Farewell: the Bishop of Wakefield, the Rt Revd Stephen Platten (left, in chasuble), is embraced by Archbishop Malkhaz of the Georgian Baptist Church, at a service of thanksgiving for the diocese of Wakefield at Wakefield Cathedral, on Palm Sunday

Farewell: the Bishop of Wakefield, the Rt Revd Stephen Platten (left, in chasuble), is embraced by Archbishop Malkhaz of the Georgian Baptist Church...

ON EASTER DAY, millions of people in Yorkshire will awake to a new reality. At 11.59 p.m. the previous day, three dioceses will have ceased to be. In their place will be the diocese of West Yorkshire & the Dales, a new creation born after much debate.

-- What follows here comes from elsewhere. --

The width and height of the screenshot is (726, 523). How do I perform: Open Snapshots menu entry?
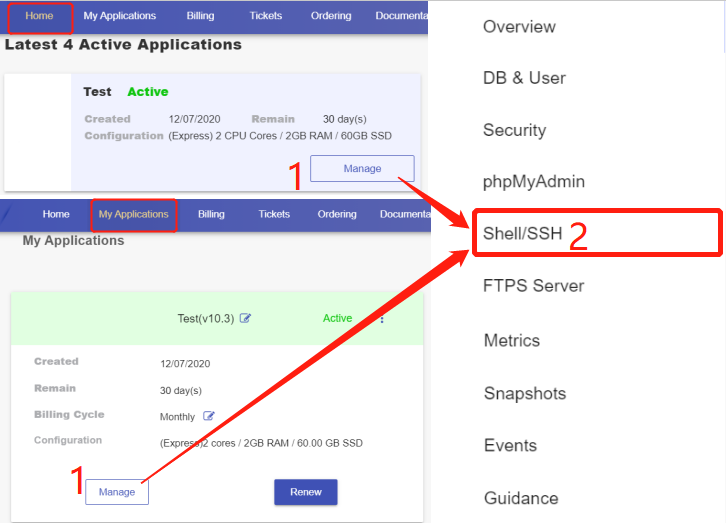(x=524, y=393)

On Monday, the Rt Revd Nick Baines, appointed to head the new diocese as the first Bishop of Leeds, said that the transition had shown that "as a Church, we have the courage to sacrifice, in order to create something new."

The scheme to combine the dioceses of Bradford, Ripon & Leeds, and Wakefield was first published in 2012, and approved by the General Synod in July last year (News, 12 July). It was originally opposed by the diocese of Wakefield ( News, 8 March 2013).

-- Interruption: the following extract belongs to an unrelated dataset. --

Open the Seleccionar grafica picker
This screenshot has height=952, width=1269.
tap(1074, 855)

"We are demonstrating that we are prepared to change, however complex and difficult it is, and that attitude needs to be taken up elsewhere, where other dioceses may need to have similar courage to ask: 'Are we meeting the needs of this and the next generation?'", said Bishop Baines, who until Holy Saturday night is the Bishop of Bradford.

After describing his frustration at the media's tendency to assume that the reorganisation was driven by financial motives, he said that having five area bishops would mean that they could "get closer to the ground and offer better support pastorally to clergy and people". The scale of the diocese - 2425 square miles - would ensure that "we get to see the rural through the lens of the urban and the varities of urban through the lens of the rural. It's a constant check on our theology and understanding of what we are about."

On Saturday, he addressed a congregation in Bradford Cathedral for a service held to celebrate the diocese's 95 years.

The farewell to the diocese of Wakefield took place on Sunday. The Bishop of Wakefield, the Rt Revd Stephen Platten, gave every church a handmade pottery chalice inscribed with the Wakefield Cross.

Clergy and civic leaders marched through the streets to a service in the cathedral, where each parish brought a memento to be buried in a time capsule.

On Easter Day, the Poet Laureate, Carol Ann Duffy, will read a poem she has written for the occasion.

The reorganisation process is being led by John Tuckett, andthe Diocesan Secretaries of Wakefield and Bradford. They had, Bishop Baines said, the "considerable task of ensuring that on Easter Day we will be legal, viable, and operational. . . . People are being incredibly mature about handling the uncertainties and the flexibility that we need at the moment."

Bishop Baines will not be enthroned as Bishop of Leeds until 8 June. In the interim, he will be an Assistant Bishop of York, enabling him to serve as Acting Bishop of Leeds. It would be "weird", he said, to lay down his pastoral staff on the altar on Easter Day. "That will symbolically mark the end of my mission as Bishop of Bradford and the end of the diocese."